-------- Record set --------
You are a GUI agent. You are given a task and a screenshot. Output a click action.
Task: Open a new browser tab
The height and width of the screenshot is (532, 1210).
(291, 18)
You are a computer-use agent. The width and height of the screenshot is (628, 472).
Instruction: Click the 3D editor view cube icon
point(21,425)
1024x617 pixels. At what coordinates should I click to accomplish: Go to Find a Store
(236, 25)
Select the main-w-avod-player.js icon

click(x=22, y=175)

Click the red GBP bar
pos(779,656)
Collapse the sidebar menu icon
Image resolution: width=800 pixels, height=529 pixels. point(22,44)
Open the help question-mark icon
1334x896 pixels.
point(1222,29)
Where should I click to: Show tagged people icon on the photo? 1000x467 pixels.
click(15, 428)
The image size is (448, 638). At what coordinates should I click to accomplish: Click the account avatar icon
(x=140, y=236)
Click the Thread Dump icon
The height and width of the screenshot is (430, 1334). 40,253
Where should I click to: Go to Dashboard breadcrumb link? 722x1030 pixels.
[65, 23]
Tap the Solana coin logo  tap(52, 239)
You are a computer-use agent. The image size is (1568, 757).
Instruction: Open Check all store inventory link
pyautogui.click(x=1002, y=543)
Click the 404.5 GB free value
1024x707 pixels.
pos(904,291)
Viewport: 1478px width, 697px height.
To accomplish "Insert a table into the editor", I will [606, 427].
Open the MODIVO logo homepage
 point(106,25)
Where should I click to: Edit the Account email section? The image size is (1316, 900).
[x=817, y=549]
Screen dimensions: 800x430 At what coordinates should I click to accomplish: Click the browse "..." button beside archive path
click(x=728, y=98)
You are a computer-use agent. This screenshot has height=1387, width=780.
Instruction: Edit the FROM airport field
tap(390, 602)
--------
(Work task)
Reproduce the data in full, exactly.

(Written reply)
You are a GUI agent. You are given a task and a screenshot. Output a click action.
Task: Open a new browser tab
The height and width of the screenshot is (532, 1210).
(291, 18)
You are a computer-use agent. The width and height of the screenshot is (628, 472).
Instruction: Click the 3D editor view cube icon
point(21,425)
1024x617 pixels. At what coordinates should I click to accomplish: Go to Find a Store
(236, 25)
Select the main-w-avod-player.js icon

click(x=22, y=175)

Click the red GBP bar
pos(779,656)
Collapse the sidebar menu icon
Image resolution: width=800 pixels, height=529 pixels. point(22,44)
Open the help question-mark icon
1334x896 pixels.
point(1222,29)
Where should I click to: Show tagged people icon on the photo? 1000x467 pixels.
click(15, 428)
The image size is (448, 638). At what coordinates should I click to accomplish: Click the account avatar icon
(x=140, y=236)
Click the Thread Dump icon
The height and width of the screenshot is (430, 1334). 40,253
Where should I click to: Go to Dashboard breadcrumb link? 722x1030 pixels.
[65, 23]
Tap the Solana coin logo  tap(52, 239)
You are a computer-use agent. The image size is (1568, 757).
Instruction: Open Check all store inventory link
pyautogui.click(x=1002, y=543)
Click the 404.5 GB free value
1024x707 pixels.
pos(904,291)
Viewport: 1478px width, 697px height.
To accomplish "Insert a table into the editor", I will [606, 427].
Open the MODIVO logo homepage
 point(106,25)
Where should I click to: Edit the Account email section? The image size is (1316, 900).
[x=817, y=549]
Screen dimensions: 800x430 At what coordinates should I click to accomplish: Click the browse "..." button beside archive path
click(x=728, y=98)
You are a computer-use agent. This screenshot has height=1387, width=780.
Instruction: Edit the FROM airport field
tap(390, 602)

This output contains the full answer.